My required return of 7% is
lower than historic equity returns but still very attractive compared today's 10 year Canadian government bond yield of
just 1.8%.
At that at its current
level (as
of May 11, 2013) of
about 12,589 the Toronto Stock Exchange index
is probably fairly valued and priced to return about 7% annually based on a ten
year holding period. The range around the estimated 7% average over
10-years is large and it could feasibly instead average 4% to 10% per year.
We should expect the return to be negative in some years.
The volatile nature of the TSX
earnings makes it very hard to judge the value of this index.

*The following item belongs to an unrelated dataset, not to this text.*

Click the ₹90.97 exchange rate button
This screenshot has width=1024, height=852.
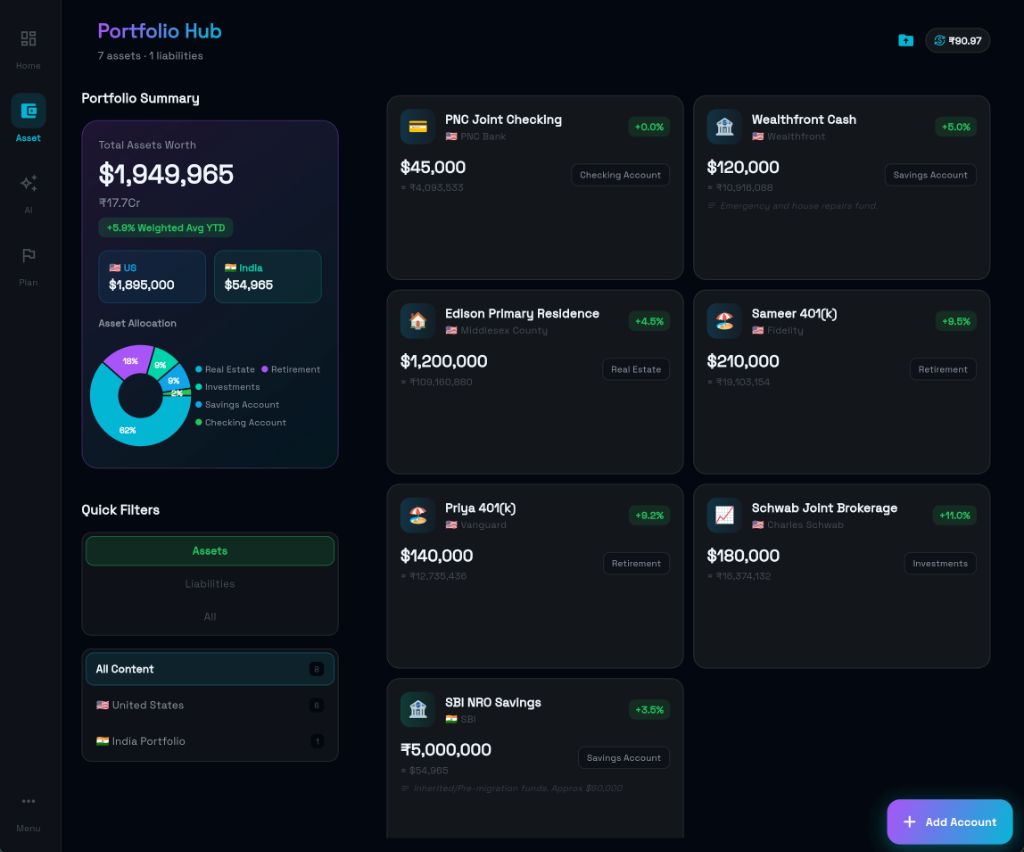(957, 41)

It is impossible to predict where the Toronto Stock
Exchange index will go in the
next year. But it is possible to calculate whether or not it is currently fairly-valued based on reasonable growth expectations and based on the assumption that
we have a reasonable starting point for the earnings. Currently, the TSX index seems
fairly valued. Caution is warranted in interpreting the numbers because the TSX
earnings are volatile and can sometimes spend years in an over-valued or an under-valued-state. But
ultimately, valuation does correct itself.
You can easily
invest in the Toronto Stock Exchange index index by buying the ishares S&P/TSX
Capped Composite Index under the symbol XIC
on the Toronto Stock Exchange. There is also an index of the largest 60 shares
in the Toronto Index, the ishares S&P/TSX 60 Index Fund trading under symbol
XIU. And if you are
really bullish you can buy the double bull as Horizons BetaPro S&P/TSX 60
Bull under symbol HXU.
Or, if you are bearish, there is the single bear ETF Horizons BetaPro S&P/TSX
60 Inverse under symbol HIX,
or the double bear Horizons BetaPro S&P/TSX 60 Bear under symbol HXD.
Be cautious and understand what you are buying.